The Cypriot government and representatives of the troika negotiated for almost five months over the terms of a bailout package, worth at least €17.5 billion ($22.8 billion). 
The negotiations produced the draft version of a 30-page Memorandum of Understanding (MoU), in which the troika dictates to Cyprus what steps it will have to take in the coming years, down to the smallest detail.... 
[Cyprus President] Christofias left no doubt as to who he blames for the disaster, saying: "It's true that the decisions of bank executives and the miserable control by the Cypriot central bank have cost Cyprus billions of euros." 
The amount of the aid package corresponds almost to the country's entire economic output in a year. According to the troika's plan, by 2016 Cyprus's national budget will be cleaned up enough that the country can hopefully make do without new debt. 
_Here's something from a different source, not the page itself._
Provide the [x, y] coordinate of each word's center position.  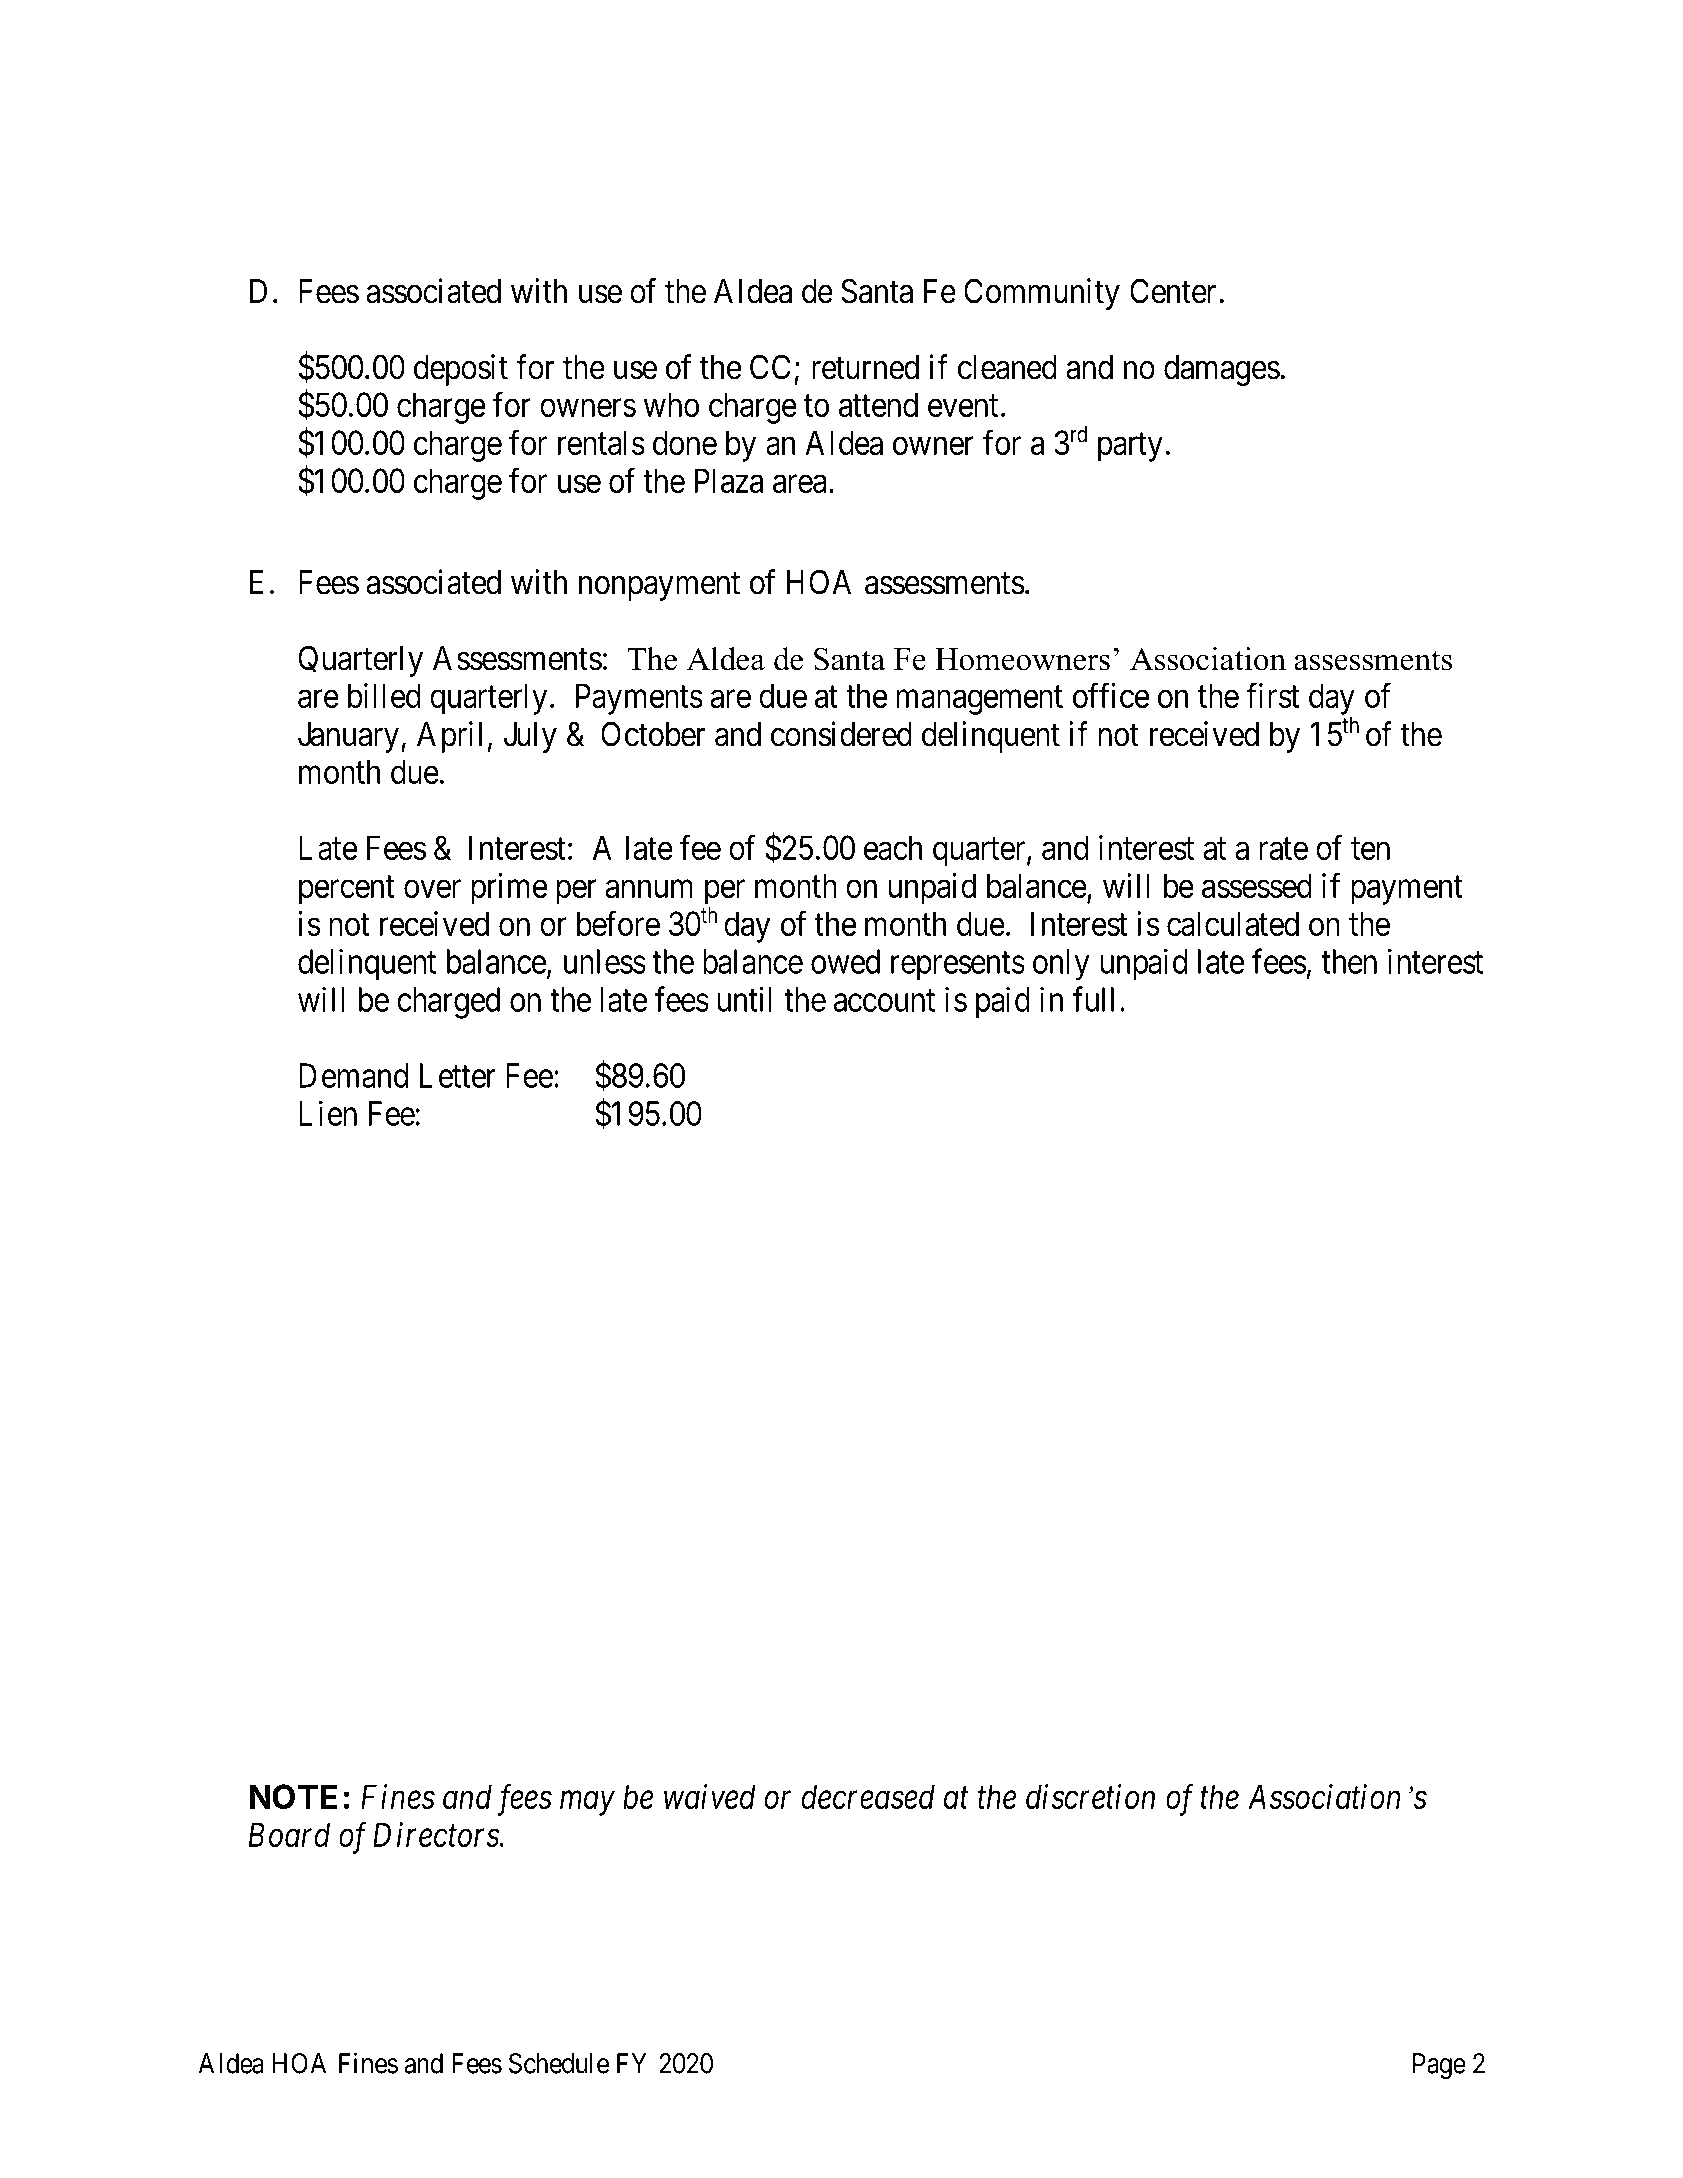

Cypriot banks are also expected to make a contribution. Crisis-ridden institutions will no longer be supported solely by injections of cash from the European bailout fund. This time, the banks' creditors are also expected to pay up. 
"With the goal of minimizing the cost to taxpayers, bank shareholders and junior debt holders will take losses before state-aid measures are granted," the MoU draft reads. This means that creditors of Cypriot banks won't just be able to withdraw their money. Instead, their claims will be converted into bank shares. 
In taking this step, the troika is avoiding a potential embarrassment. 
Substantial sums of Russian capital are deposited into Cypriot banks, and some of it is probably of dubious origin. It would be difficult to explain to the European public why its taxes are being used to rescue wealthy oligarchs.... 
At the same time, Cyprus will have to rebuild its financial sector in the coming years, along with drastically improving regulations and intensifying the fight against money laundering and tax evasion. 
All of this raises the interesting question of why bailout the banks in the first place.

Wouldn't it be simpler to just have them absorb the losses on their exposure and rebuild their book capital levels through retention of 100% of pre-banker bonus earnings?

It would also be better for the citizens of Cyprus as it is pretty clear that they do not receive much if any of the bailout money (the money is likely to go to banks in France and Germany that over-extended credit to the banks in Cyprus).
But on Tuesday, the president wasn't willing to end his address without giving his fellow Cypriots at least some words of comfort and hope. ... Cyprus can hope for a new "economic miracle."
Since the bank losses have been socialized, it will take a miracle for Cyprus to ever recover.